I am fascinated and disgusted by the never ending story of defiled pop-prince, Chris Brown, and our damaged pop-princess, Rihanna. I really can’t help but rubberneck their train wreck of a relationship.
This morning, I came across an article outlining a Chris Brown interview on the Ryan Seacrest radio show on March 26th, 2013. He was supposedly honest and open about his immaturity as someone in their late teens unable to control their emotions. But as I grazed the article, my stomach turned because I’d heard it all before. Between leaked of photos of Rihanna’s beaten face, a horrible swarm of stories about court dates, and then a myriad of articles about how each had “moved on” it was all to clear that something more was brewing.
An Oprah’s Next Chapter episode (aired August 19, 2012) featuring Rihanna solidified for me that they weren’t anywhere near the end with an admission of her love for a man that was currently taken by another. Twitter feuds ensued and media companies got their bounty from what should really have been a private and personal exploration of self, love, and self-love.
Statistics show more often than not, that abused women return to their abuser. They return for a number of reasons (love notes, death threats, fear of starting new, all of the above) none of which are clear cut and straightforward. Rihanna’s inability to live without Chris (and to love without Chris) isn’t surprising, but it is realistic. I watch her story as a woman in my late-twenties very differently than I watched Bobby & Whitney when I was 14 years old.

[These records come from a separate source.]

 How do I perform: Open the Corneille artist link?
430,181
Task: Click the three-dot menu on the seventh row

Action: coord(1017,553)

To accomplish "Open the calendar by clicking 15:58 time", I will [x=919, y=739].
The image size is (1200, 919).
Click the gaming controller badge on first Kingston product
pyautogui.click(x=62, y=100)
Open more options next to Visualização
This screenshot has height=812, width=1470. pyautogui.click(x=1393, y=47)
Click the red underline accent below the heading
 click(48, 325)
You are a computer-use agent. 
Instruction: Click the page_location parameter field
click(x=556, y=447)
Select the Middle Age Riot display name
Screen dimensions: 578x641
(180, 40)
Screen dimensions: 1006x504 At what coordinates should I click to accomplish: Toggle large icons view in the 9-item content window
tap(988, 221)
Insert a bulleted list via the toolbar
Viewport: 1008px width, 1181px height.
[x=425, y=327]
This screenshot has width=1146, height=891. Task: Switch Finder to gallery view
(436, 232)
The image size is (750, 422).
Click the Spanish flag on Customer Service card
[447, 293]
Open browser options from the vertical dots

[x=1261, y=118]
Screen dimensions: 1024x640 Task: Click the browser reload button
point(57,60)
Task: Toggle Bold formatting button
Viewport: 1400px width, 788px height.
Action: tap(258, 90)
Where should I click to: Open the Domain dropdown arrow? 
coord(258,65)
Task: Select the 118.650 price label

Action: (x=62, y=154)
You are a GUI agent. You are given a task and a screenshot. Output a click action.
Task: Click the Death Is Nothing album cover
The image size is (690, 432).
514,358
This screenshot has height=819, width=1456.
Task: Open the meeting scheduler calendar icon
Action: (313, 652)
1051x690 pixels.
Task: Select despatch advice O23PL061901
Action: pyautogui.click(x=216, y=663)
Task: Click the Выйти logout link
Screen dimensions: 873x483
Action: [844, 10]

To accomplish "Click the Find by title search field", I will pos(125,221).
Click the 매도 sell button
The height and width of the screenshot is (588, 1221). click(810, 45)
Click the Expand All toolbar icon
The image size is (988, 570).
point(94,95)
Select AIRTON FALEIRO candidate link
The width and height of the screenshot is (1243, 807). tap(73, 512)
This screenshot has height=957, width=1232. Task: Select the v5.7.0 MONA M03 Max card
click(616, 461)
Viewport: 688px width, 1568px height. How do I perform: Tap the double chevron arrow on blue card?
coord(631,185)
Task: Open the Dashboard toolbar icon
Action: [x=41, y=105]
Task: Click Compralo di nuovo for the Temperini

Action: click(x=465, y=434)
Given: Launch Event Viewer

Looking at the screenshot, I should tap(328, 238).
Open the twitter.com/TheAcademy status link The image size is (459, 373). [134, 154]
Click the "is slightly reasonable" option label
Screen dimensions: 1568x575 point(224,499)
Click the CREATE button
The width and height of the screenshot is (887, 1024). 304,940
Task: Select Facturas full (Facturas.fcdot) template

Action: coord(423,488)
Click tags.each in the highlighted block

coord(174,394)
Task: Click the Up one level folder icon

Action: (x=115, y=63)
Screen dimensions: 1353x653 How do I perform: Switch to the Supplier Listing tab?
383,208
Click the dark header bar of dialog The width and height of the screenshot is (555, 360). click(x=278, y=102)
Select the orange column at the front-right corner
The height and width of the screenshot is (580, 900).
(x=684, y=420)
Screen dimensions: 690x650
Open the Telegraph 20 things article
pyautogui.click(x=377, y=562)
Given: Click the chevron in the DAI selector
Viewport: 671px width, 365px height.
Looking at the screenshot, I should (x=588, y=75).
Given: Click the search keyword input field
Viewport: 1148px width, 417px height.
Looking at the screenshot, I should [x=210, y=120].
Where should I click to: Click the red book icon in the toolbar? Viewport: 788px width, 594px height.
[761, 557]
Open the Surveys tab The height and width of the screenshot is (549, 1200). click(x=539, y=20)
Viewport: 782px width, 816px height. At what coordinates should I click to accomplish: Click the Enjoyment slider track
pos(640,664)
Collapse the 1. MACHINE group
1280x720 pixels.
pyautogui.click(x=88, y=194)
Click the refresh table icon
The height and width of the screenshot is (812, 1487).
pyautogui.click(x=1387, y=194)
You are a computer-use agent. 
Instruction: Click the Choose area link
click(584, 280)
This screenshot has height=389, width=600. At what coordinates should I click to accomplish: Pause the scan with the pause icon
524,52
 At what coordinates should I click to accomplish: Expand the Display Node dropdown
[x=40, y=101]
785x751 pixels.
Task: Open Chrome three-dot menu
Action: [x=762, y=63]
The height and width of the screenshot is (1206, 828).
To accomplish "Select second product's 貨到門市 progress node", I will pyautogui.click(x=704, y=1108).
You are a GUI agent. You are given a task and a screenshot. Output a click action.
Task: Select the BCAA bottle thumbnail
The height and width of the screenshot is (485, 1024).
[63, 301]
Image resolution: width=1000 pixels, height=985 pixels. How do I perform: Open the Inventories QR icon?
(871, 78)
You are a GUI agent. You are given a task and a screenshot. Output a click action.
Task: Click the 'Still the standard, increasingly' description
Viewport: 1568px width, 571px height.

They were horrendous, and fascinating. I despised and yearned for a love like that, you know? Real love. Ridiculous, inconvenient, consuming, can’t-live-without-each-other love.
And now, while I want to applaud the honesty of Rihanna and Whitney, Chris and Bobby, I simply can’t. Similarly, as I re-read the aforementioned Carrie Bradshaw quote from Sex and the City, American Girl in Paris Part Deux, I am overwhelmed by how unstable our examples of love are.